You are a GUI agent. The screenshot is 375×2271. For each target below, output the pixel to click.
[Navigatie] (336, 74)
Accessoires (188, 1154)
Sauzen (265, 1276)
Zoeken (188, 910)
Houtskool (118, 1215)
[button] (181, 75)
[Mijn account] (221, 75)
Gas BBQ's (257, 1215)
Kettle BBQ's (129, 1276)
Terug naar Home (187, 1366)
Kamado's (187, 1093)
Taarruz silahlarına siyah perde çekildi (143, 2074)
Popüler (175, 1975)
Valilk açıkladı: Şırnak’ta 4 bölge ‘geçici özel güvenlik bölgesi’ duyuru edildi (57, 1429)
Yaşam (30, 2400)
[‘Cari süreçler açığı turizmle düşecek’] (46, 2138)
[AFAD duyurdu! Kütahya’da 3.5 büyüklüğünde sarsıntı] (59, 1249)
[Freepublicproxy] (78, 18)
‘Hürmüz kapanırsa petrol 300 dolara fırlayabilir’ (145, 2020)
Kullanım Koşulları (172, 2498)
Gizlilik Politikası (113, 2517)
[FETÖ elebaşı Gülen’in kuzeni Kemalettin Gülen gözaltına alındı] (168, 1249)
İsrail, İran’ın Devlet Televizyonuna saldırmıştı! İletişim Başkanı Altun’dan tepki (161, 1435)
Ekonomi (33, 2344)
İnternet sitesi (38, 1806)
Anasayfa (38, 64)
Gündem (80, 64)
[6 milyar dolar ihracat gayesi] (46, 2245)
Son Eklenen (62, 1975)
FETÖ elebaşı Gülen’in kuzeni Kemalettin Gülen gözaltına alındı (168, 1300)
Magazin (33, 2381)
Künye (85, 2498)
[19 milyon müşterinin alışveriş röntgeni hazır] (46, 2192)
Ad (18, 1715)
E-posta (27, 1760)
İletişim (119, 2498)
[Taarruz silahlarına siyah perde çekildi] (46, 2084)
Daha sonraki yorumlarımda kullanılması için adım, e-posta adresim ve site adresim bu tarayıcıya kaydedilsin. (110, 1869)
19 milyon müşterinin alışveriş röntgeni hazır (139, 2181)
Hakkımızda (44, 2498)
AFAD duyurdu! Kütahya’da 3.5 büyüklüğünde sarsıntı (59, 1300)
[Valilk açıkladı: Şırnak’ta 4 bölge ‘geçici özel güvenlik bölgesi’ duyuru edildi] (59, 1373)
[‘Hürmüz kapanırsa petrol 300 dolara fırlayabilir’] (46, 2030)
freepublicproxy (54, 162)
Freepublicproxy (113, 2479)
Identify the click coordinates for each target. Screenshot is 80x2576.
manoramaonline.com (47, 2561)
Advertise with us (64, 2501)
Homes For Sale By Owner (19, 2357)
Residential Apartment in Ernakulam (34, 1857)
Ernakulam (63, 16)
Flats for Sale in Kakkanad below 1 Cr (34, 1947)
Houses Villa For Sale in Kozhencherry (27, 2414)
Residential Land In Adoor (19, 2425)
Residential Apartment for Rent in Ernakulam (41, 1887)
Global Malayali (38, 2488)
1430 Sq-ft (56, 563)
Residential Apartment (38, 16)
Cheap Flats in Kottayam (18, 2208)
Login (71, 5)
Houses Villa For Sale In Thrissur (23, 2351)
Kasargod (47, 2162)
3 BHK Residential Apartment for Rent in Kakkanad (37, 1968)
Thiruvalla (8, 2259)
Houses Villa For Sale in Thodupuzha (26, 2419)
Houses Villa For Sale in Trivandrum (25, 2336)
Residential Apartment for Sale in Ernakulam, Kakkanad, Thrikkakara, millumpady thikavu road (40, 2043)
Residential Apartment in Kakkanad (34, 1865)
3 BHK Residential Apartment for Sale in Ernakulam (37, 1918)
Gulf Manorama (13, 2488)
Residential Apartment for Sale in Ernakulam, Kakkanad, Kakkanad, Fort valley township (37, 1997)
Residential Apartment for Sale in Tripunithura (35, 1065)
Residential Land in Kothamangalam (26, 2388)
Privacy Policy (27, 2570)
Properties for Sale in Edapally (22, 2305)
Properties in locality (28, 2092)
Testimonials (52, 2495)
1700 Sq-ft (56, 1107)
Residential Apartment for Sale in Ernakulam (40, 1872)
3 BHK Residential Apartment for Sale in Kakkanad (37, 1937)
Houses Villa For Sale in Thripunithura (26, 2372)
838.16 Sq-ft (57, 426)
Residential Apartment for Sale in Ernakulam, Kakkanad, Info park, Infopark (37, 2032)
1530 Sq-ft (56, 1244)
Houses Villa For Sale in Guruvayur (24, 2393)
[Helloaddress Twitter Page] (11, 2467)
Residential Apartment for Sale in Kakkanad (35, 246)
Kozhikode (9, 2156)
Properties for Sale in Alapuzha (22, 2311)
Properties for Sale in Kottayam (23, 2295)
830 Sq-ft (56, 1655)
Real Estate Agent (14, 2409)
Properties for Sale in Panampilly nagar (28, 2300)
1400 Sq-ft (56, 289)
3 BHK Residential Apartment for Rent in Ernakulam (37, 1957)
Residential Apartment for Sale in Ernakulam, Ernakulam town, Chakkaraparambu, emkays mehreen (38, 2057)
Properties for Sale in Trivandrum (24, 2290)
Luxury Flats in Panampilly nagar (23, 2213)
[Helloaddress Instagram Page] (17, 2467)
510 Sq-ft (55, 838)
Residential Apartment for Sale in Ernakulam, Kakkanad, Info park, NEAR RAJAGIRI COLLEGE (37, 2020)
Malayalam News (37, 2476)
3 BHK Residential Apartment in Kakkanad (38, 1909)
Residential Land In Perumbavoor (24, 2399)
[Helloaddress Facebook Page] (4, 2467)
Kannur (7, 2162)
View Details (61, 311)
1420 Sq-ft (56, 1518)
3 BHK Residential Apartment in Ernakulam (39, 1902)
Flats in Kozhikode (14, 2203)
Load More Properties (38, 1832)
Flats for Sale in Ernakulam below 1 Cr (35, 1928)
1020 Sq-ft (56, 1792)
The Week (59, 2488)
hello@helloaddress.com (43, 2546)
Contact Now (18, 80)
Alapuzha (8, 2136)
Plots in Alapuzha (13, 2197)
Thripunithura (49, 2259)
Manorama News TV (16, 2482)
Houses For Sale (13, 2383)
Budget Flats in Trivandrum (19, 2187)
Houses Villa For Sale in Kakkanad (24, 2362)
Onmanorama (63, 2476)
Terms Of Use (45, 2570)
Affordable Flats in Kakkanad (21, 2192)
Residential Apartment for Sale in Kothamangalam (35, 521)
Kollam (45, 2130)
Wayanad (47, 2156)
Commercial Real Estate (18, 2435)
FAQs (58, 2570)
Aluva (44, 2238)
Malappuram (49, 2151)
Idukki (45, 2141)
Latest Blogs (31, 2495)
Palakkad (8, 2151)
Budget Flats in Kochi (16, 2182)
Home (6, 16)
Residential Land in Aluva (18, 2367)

Directions:
Each line containing the word "silahlarına" must be pulled from the listing and copied.

Answer space:
Taarruz silahlarına siyah perde çekildi (143, 2074)
[Taarruz silahlarına siyah perde çekildi] (46, 2084)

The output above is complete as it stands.